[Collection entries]
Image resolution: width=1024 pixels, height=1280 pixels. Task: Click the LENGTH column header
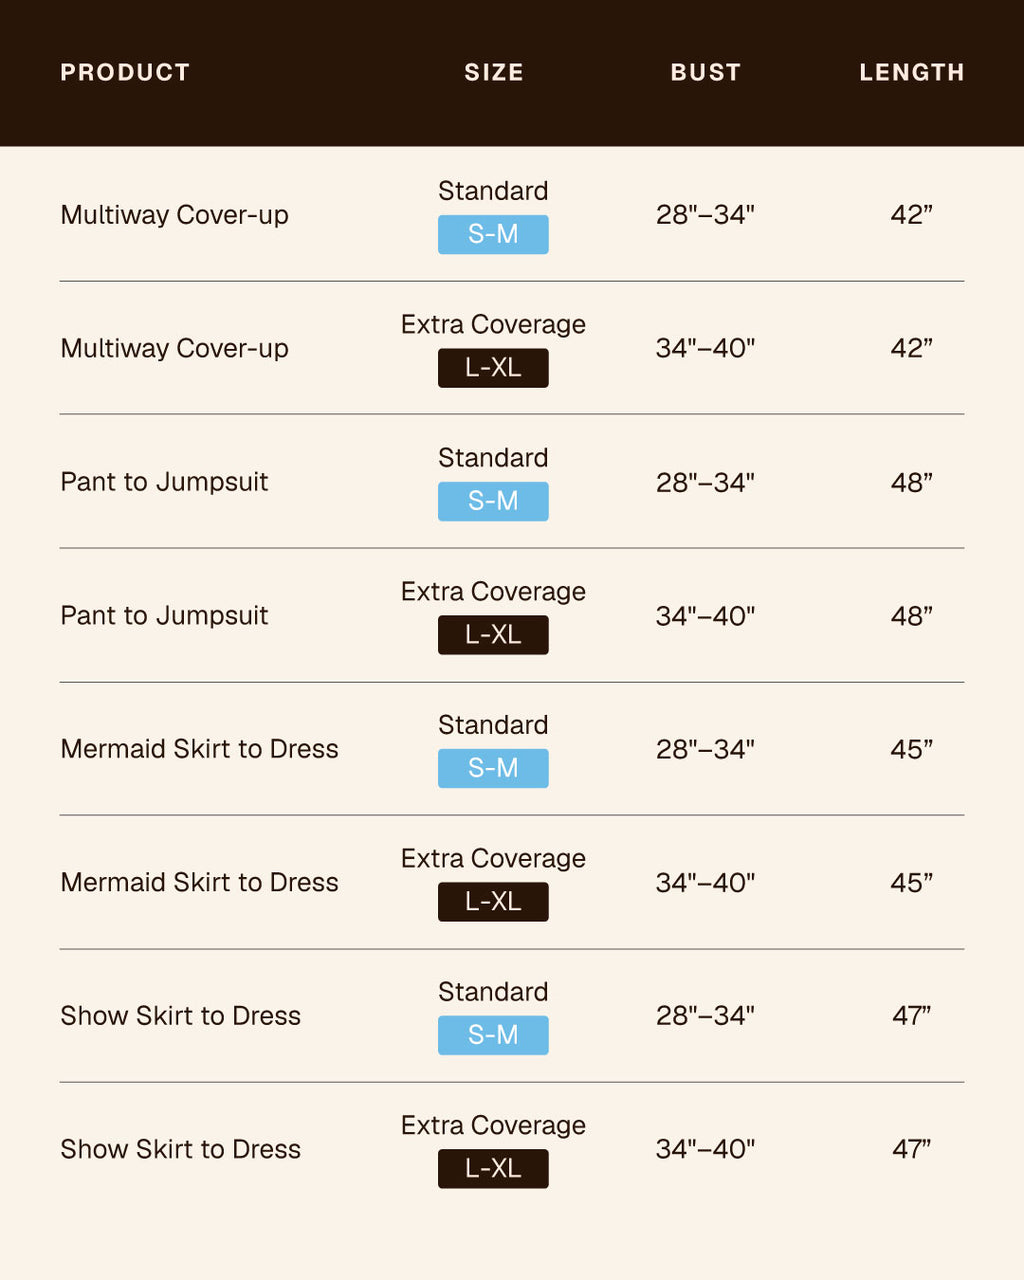point(912,72)
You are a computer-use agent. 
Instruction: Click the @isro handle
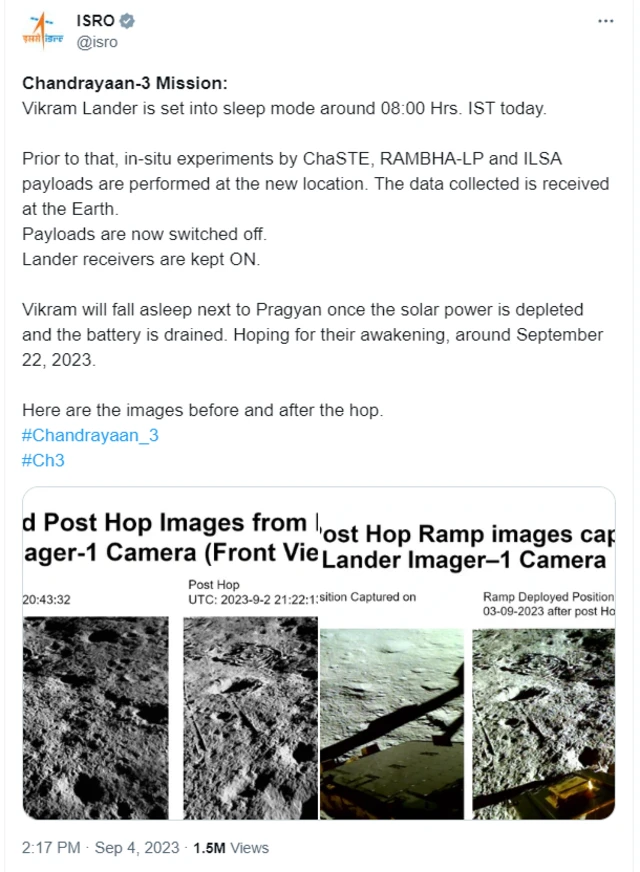pos(97,42)
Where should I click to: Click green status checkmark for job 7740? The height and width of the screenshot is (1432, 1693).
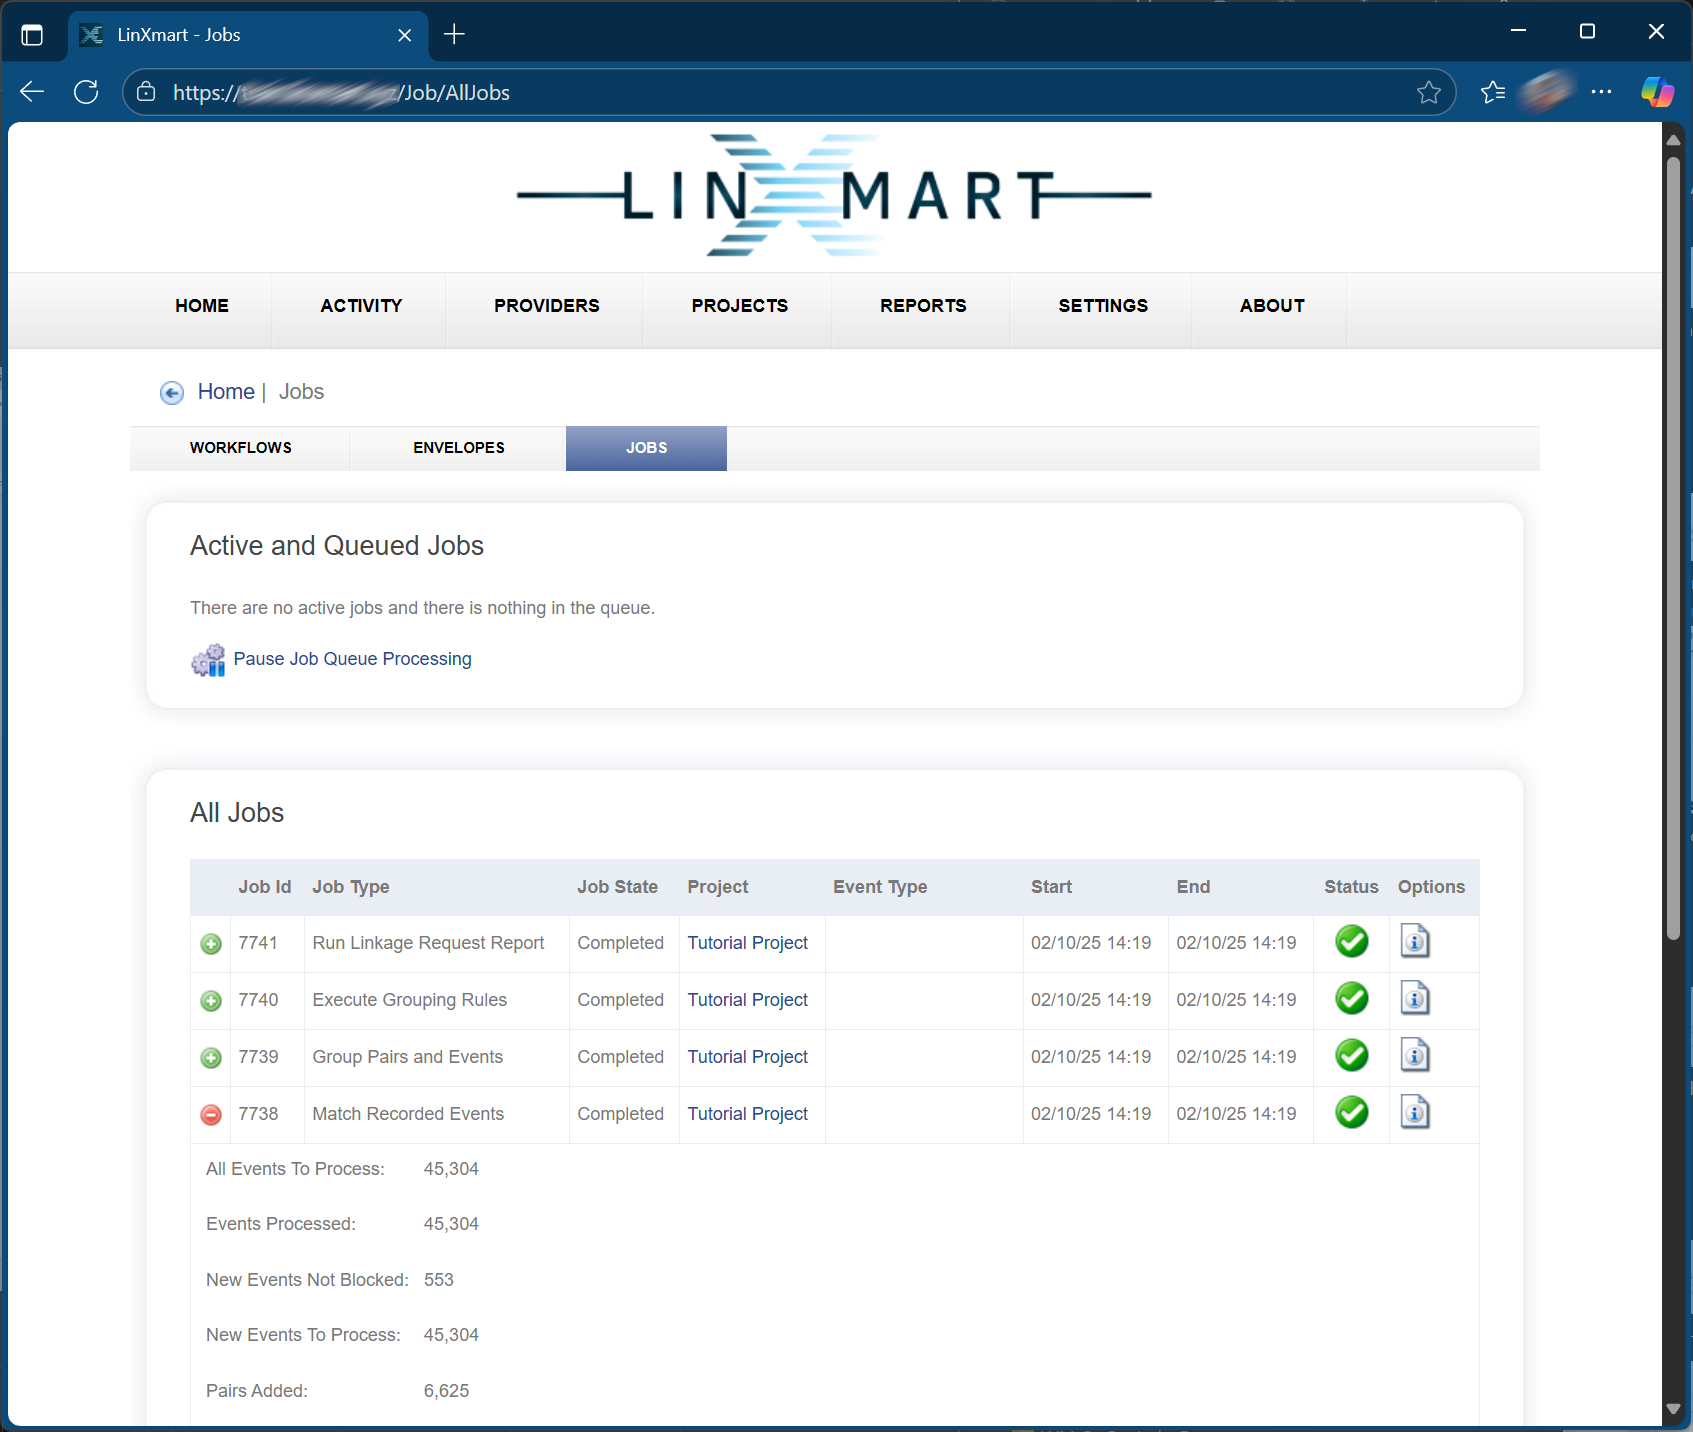1351,999
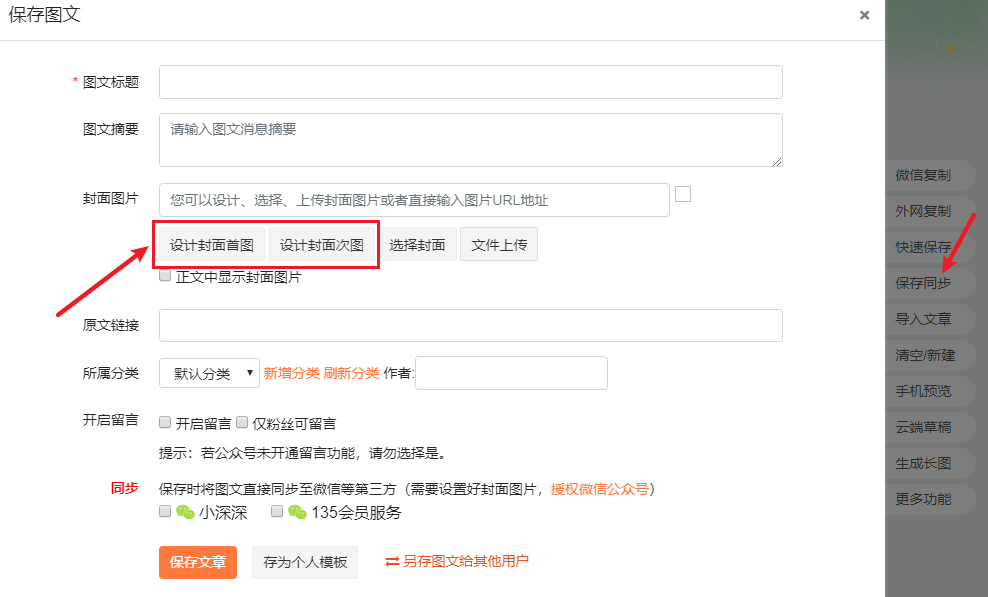The width and height of the screenshot is (988, 597).
Task: Save using the orange 保存文章 button
Action: pyautogui.click(x=198, y=562)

• _WHAT YOU NEED TO DO_: Except for the pictures, write the data out exactly.

• _RESPONSE AREA_:
Image resolution: width=1024 pixels, height=1280 pixels. Task: Click the LENGTH column header
point(912,72)
You are a computer-use agent. 
Instruction: Click the @isro handle
pos(97,42)
Where should I click to: Click green status checkmark for job 7740? The height and width of the screenshot is (1432, 1693).
1351,999
The width and height of the screenshot is (988, 597).
Task: Save using the orange 保存文章 button
Action: pyautogui.click(x=198, y=562)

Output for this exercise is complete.